Procedía de una familia de clase media. Había tenido una infancia cómoda y nunca había sufrido las carencias y privaciones que acosan a los seres humanos que viven en este mundo. Nunca había pasado hambre, ni frío, jamás había sentido que peligrase ninguna de las cosas que tenía. La seguridad era algo natural y sin embargo, pese a las comodidades y a la buena suerte de mi familia, el dinero era un tema de conversación e inquietud constantes. Mis padres habían conocido la Depresión, y ninguno de los dos se había recuperado plenamente de aquellos tiempos difíciles. Ambos estaban marcados por la experiencia de no tener lo suficiente, pero llevaban la herida de modo diferente.
Mi padre era avaro; mi madre, pródiga. Ella gastaba; él, no. El recuerdo de la pobreza no se le había borrado de la mente, y aunque las circunstancias de su vida habían cambiado, no lograba creérselo del todo. Ella, por el contrario, disfrutaba mucho del cambio de situación. Le gustaban los rituales del consumismo y, como tantas norteamericanas antes y después de ella, cultivaba las compras como un medio de expresión, elevado a veces al rango de forma artística. Entrar en una tienda era iniciar un proceso alquímico que dotaba a la caja registradora de propiedades mágicas y transformadoras.
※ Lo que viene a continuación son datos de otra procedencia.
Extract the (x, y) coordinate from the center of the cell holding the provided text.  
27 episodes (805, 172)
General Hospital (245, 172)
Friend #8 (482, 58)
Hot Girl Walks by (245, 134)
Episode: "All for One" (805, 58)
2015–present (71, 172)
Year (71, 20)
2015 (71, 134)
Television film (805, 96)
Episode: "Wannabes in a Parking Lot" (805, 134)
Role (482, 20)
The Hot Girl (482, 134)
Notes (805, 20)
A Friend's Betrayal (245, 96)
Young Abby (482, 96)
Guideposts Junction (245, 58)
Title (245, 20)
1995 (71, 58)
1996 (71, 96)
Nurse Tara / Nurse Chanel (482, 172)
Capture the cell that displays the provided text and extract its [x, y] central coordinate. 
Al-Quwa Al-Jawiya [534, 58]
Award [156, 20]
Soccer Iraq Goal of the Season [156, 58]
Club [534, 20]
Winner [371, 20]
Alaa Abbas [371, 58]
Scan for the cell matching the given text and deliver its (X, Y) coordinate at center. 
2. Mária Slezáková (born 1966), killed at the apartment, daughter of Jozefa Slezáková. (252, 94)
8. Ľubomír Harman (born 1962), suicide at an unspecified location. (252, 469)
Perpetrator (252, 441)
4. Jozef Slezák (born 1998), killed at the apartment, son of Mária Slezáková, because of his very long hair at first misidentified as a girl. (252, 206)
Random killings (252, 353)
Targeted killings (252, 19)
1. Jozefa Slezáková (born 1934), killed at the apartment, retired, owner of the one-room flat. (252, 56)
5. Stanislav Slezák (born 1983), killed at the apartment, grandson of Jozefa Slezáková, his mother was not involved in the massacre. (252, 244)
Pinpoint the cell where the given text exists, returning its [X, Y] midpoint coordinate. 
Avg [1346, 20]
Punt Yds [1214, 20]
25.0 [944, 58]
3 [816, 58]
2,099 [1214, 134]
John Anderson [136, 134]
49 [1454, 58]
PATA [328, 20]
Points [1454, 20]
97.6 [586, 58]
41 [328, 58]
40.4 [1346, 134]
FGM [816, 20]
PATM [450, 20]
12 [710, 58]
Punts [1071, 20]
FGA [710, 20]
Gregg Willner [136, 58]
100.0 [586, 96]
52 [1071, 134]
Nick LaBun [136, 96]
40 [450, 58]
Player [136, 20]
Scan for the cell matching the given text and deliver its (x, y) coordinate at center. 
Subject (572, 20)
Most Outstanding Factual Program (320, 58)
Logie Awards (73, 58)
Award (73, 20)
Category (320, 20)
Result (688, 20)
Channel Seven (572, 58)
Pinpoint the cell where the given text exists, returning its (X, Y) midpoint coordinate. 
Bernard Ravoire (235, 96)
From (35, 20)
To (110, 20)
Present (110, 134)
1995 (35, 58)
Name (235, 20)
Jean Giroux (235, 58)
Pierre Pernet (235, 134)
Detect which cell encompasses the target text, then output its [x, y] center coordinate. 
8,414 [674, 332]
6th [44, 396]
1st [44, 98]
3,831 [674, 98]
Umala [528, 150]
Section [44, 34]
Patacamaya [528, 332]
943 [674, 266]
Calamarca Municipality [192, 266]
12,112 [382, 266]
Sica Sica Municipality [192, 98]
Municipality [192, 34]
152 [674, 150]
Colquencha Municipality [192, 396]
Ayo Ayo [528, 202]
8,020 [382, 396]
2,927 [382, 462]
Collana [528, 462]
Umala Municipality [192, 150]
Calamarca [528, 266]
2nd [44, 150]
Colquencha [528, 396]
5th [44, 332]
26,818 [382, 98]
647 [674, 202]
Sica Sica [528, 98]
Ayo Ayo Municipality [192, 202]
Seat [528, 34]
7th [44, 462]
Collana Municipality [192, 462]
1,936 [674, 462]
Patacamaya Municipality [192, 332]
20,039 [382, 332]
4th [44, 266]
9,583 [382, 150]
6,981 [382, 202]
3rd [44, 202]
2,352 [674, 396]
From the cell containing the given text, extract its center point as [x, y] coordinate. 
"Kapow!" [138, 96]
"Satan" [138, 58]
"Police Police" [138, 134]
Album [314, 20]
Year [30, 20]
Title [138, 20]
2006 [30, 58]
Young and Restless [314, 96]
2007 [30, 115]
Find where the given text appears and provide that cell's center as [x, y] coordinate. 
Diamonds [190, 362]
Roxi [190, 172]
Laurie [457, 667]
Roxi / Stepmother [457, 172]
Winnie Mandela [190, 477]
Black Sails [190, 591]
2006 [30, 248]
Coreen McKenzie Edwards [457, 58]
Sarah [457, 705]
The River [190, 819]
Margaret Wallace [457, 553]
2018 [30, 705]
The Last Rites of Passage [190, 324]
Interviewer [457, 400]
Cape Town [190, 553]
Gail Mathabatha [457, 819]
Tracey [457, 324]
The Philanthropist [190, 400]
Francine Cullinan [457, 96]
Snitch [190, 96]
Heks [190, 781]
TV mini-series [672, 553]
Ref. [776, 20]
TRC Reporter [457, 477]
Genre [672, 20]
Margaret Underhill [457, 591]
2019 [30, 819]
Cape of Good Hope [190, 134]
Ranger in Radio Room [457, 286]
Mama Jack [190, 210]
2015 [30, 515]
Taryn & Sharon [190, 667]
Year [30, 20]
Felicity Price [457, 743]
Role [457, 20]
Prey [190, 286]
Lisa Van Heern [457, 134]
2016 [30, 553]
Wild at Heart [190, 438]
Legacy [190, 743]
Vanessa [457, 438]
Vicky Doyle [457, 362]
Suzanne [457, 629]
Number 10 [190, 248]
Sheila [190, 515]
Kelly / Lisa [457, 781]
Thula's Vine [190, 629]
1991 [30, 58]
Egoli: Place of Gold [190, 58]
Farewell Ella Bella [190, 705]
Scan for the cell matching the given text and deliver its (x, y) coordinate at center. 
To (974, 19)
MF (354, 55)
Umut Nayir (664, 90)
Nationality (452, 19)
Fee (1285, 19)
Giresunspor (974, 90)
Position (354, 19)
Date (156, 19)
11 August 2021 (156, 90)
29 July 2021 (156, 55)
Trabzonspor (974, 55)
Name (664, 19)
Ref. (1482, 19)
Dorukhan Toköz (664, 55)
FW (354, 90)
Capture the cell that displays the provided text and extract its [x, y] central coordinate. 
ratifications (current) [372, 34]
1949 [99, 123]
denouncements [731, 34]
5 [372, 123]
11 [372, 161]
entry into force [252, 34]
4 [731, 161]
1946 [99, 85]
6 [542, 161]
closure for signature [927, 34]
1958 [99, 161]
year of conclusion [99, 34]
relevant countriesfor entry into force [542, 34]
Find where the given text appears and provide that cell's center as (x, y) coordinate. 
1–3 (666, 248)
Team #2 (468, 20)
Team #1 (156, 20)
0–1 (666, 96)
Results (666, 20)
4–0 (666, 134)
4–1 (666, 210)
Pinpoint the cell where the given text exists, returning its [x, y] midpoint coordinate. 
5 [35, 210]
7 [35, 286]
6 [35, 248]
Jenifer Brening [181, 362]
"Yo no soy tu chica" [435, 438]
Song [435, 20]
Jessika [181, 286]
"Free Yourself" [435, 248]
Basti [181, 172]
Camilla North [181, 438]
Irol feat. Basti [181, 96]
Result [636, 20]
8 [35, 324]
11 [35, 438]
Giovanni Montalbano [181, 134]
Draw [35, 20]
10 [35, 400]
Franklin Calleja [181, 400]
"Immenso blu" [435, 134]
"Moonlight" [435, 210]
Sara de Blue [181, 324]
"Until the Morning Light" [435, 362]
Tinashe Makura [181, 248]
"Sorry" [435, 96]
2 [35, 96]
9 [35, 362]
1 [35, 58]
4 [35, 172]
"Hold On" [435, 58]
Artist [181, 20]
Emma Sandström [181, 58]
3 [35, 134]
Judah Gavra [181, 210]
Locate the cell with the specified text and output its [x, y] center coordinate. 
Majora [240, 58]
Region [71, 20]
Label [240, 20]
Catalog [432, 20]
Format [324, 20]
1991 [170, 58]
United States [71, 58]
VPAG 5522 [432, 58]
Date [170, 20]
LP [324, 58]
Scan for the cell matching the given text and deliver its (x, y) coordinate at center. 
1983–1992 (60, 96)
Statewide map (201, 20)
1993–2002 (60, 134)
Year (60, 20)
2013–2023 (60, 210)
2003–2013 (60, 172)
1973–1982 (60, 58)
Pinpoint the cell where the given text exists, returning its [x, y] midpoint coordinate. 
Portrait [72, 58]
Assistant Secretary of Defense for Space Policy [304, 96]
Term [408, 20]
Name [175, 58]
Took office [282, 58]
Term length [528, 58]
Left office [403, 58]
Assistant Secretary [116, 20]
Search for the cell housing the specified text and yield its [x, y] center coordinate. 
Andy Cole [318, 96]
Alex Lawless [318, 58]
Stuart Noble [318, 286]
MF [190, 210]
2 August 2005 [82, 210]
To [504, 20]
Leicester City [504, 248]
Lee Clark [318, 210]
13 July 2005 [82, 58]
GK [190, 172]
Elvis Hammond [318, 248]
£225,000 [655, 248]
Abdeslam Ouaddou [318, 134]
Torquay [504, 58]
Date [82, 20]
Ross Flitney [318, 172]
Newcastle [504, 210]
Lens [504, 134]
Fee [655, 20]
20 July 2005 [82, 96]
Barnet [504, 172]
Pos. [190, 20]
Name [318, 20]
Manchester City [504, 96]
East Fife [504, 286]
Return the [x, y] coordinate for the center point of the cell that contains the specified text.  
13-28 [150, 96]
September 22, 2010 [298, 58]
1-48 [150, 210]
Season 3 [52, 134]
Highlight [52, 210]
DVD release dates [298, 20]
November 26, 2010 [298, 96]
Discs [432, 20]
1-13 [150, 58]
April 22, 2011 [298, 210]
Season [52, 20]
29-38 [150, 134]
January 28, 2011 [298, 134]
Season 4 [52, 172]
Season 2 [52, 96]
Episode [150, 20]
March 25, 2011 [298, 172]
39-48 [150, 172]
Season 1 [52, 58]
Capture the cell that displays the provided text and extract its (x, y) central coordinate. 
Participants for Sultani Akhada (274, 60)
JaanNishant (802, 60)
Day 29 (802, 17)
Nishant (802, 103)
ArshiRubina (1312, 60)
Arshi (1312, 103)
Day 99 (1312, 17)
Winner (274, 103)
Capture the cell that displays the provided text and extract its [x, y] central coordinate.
Deseos incoherentes, necesidades intangibles, anhelos inexpresables, pasaban por la caja del dinero y se hacían realidad, convirtiéndose en objetos palpables que podían tenerse en la mano. Mi madre nunca se cansaba de hacer ese milagro, y las facturas resultantes se convertían en la manzana de la discordia entre mi padre y ella. Ella pensaba que podíamos permitírnoslo; él, no. Dos estilos, dos concepciones del mundo, dos filosofías morales se encontraban en eterno conflicto, que al final destrozó su matrimonio. El dinero era la línea de falla, y se convirtió en el único y agobiante tema de discusión entre ellos. La tragedia consistía en que ambos eran buenas personas —atentos, honrados, trabajadores—, y aparte de ese feroz campo de batalla parecían llevarse bastante bien. Nunca llegué a entender cómo una cuestión relativamente tan poco importante podía causarles tantos problemas. Pero el dinero, por supuesto, nunca es solo dinero. Siempre es otra cosa, siempre es algo más, y siempre tiene la última palabra.